Looking Out, Looking In: Structure for Student Success

School of Architecture

-The School of Architecture was established in 1980.
-Thirteen faculty members.
-The architecture program consists of a seven-year, 212-credit first professional Architecture Doctorate (Arch.D.) degree program (as of 2010).
-In 2008-09, 22 architecture students graduated with an Arch.D.

Thirty-four mandatory student outcomes assessed by a third party might be seen as an onerous burden, but Spencer Leineweber, Professor of Architecture and Graduate Chair, sees it as “a good system [that] absolutely strengthens the program.” The Architecture program structures its curriculum around student outcomes—termed “Student Performance Criteria” by the National Architectural Accreditation Board (NAAB)—and relies on that structure to ensure there are no gaps in the students’ knowledge. “[Students] know the Criteria are issues that they need to learn to be future architects,” Spencer said. “We’re definitely dealing with a certain knowledge base that’s needed to graduate to become an architect.” However that knowledge base and mandatory Criteria do not force too rigid a structure upon teaching; faculty still have the freedom to be creative. “It’s remarkable how the exact same Criteria are met in different ways,” she said. Spencer sees this creativity within her own department and in other schools that she reviews as part of her work on NAAB’s visiting accreditation teams.

One of the primary methods Architecture uses to assess its students’ learning is a portfolio of student work that each student is required to submit as a culminating product of their first three years of study. “You can see the holes of what’s supposed to be taught. You can see it very clearly in the portfolio review,” Spencer said. The portfolio consists of student work primarily from the design sequence, which is a major credit sequence in the Architecture program. Thus it serves both as a comprehensive review of the program and also a review of the student’s individual learning. Students are also asked to submit a written statement evaluating their personal development and the school’s approach to architectural education. “They are asked to think about their learning and reflect on their learning and what their strengths are,” Spencer said.
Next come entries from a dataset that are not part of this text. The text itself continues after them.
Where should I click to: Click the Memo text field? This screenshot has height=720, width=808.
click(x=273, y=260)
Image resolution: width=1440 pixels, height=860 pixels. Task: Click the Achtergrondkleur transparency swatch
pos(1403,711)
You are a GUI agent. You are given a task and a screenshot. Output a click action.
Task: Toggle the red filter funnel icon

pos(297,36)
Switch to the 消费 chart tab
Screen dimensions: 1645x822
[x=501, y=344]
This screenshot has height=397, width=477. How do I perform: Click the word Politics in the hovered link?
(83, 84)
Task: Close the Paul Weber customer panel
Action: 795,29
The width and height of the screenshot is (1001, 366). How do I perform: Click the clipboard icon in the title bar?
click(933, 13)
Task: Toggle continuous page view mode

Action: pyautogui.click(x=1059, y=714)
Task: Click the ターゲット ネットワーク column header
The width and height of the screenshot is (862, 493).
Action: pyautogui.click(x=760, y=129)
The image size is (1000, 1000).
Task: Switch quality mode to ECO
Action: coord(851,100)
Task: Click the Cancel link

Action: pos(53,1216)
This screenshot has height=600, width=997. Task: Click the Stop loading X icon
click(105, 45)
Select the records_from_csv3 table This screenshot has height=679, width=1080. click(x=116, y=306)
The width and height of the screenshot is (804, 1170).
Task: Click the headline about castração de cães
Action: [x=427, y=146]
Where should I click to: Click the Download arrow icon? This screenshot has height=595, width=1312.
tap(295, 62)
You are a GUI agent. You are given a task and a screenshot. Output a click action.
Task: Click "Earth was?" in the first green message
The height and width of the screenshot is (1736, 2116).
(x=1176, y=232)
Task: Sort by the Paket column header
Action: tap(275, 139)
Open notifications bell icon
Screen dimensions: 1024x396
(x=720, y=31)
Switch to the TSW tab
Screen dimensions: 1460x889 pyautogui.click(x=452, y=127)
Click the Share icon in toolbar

The portfolio review brings faculty and students together in a robust dialogue. “All the faculty is involved in the portfolio review,” Spencer said. “The student is reviewed by three faculty members. . . . There’s a guideline and [students] are given a grading sheet as well to see how they’re being evaluated.” After the review, students are encouraged to meet with their reviewing faculty to discuss their performance. For the visiting NAAB team, the faculty are required to choose examples of a high and a low pass from these portfolios. “Low passes for the NAAB are important,” Spencer noted, “because they want to know that all students coming through the program are meeting the Criteria, not just the really good students.” The portfolio serves three roles: it gathers together student studio work that NAAB needs to see for the accreditation visit; it is used by students as they enter the job market; and it is a vital tool for program review.

Assessment in Architecture is highly product-oriented and where there are gaps in the product, Spencer approaches them from a program perspective. She counsels faculty to view criticism from a program level. “The piece that you have to take out of it is criticism of the instructor,” she said. “Because you get a ‘met’ or a ‘not met’ in the evaluation process, if you’re teaching the course that suddenly becomes ‘not met’ it can be demoralizing.” “You have to take it out of the personal—[from] ‘you didn’t do this, you better do it next time or you’re in trouble’ [to] you know, we’re missing this piece, where’s the best place to do it?” In order to avoid missing anything in her own classes, Spencer asks her students mid-semester to write an anonymous card detailing what they’ve learned that they thought was instructive and what they didn’t yet learn that they thought they should be learning. “I like it because it gives great feedback and it’s remarkable how the classes are different from year to year,” she said. “The [classroom] assessment is the correction tool in terms of getting feedback on how to improve, because we have very specific things we’re supposed to be teaching, if [students] are not getting them you definitely have to adjust.”

Architecture distributes the work of assessment around the school to ensure everyone is involved in the process. “It’s a good system,” Spencer said. “We have to make sure that the faculty understand what they have to be teaching and the students understand what they have to be learning . . . it’s a minimum standard.” For programs not bound by strict accreditation requirements as Architecture is, Spencer remains emphatic that assessment is “a great tool . . . That’s the way you get feedback on whether what you thought you were teaching is actually what they’re getting,” she said. “And that’s essential I think.”


Keys to Success

  • Give students guidelines and grading sheets to ensure transparency of evaluation.
  • Encourage faculty to view assessment from a program perspective.

Methods to Collect Evidence

  • Portfolio of creative work reviewed by three faculty.